The Maryland General Assembly approved a medical malpractice overhaul package early today aimed at cutting doctors' skyrocketing insurance costs, but Gov. Robert Ehrlich said he would veto it because it includes a tax on HMO premiums.
In a meeting that stretched 17 hours, until around 3:30 a.m., the bill got final approval in the Senate in a 32-13 vote. Earlier, the House had approved it 85-44.
The governor summoned lawmakers to Annapolis on Tuesday for a special session to deal with malpractice costs, which he said was the most important issue facing the state. Doctors face a Friday deadline for paying their 2005 premiums.
Ehrlich proposed strict restrictions on malpractice lawsuits, arguing that frivolous suits and excessive awards had driven up the cost of insurance to the point that some doctors were shutting down their practices.
But the bill developed by House and Senate negotiators also would apply a 2% percent tax on HMO premiums, adamantly opposed by Ehrlich. The proceeds from the tax would be used to underwrite the cost of malpractice insurance and increase Medicaid reimbursements to doctors in specialties such as obstetrics, where malpractice costs have been particularly high.
Ehrlich said late Wednesday that the "net result of this exercise is a tax bill," which he said is unacceptable. He vowed to introduce his own bill, without the tax increase, when the 2005 legislative session beings Jan. 12.
- - - - - - -
Write out the part of the news story about Maryland's malpractice bill from "The Maryland General" up to and including "on HMO premiums.", word for word. Rely only on the news story for this.

■ **DATA BLOCK**
- - - - - - -
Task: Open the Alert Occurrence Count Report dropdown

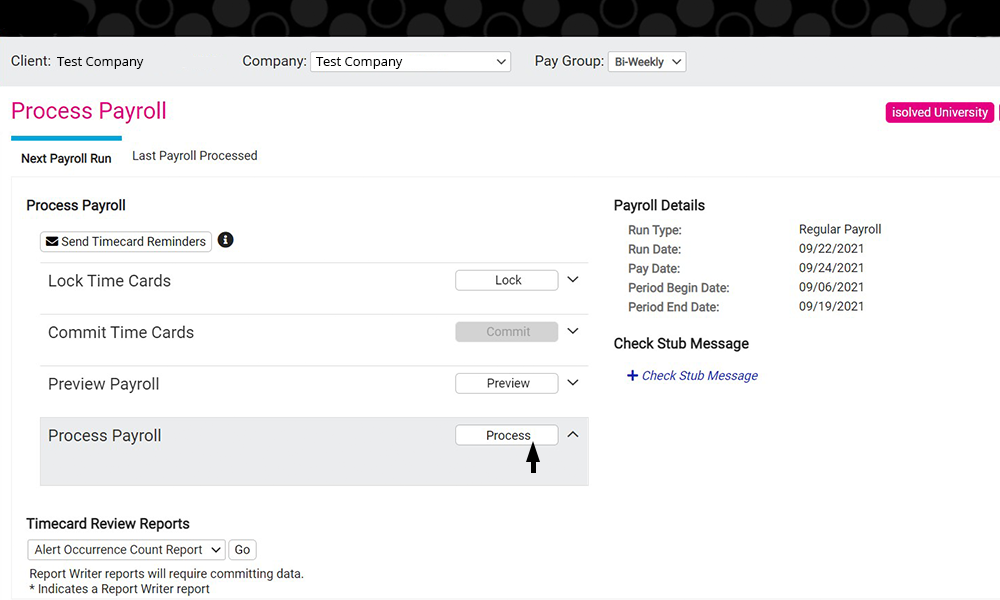Action: pyautogui.click(x=126, y=550)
- - - - - - -
■ **WRITTEN RESPONSE**
The Maryland General Assembly approved a medical malpractice overhaul package early today aimed at cutting doctors' skyrocketing insurance costs, but Gov. Robert Ehrlich said he would veto it because it includes a tax on HMO premiums.